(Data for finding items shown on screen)

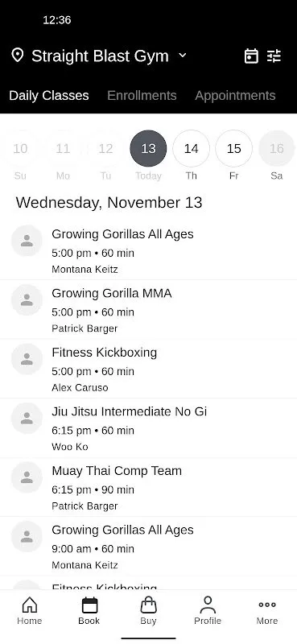Tap the location pin icon
297x644 pixels.
click(x=17, y=56)
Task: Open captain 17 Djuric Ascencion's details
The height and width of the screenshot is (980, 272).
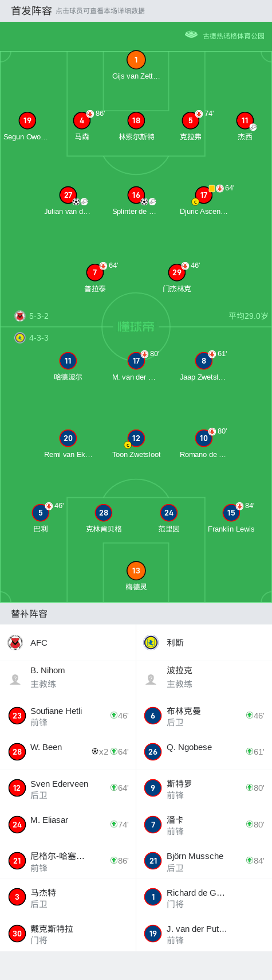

__Exercise prompt__.
Starting at the line that contains "Task: Open captain" and ending at the end of the data, write those lines again with "details" changed to "profile" and everything else left the same. Leave out any pictures.

__Exercise output__.
Task: Open captain 17 Djuric Ascencion's profile
The height and width of the screenshot is (980, 272).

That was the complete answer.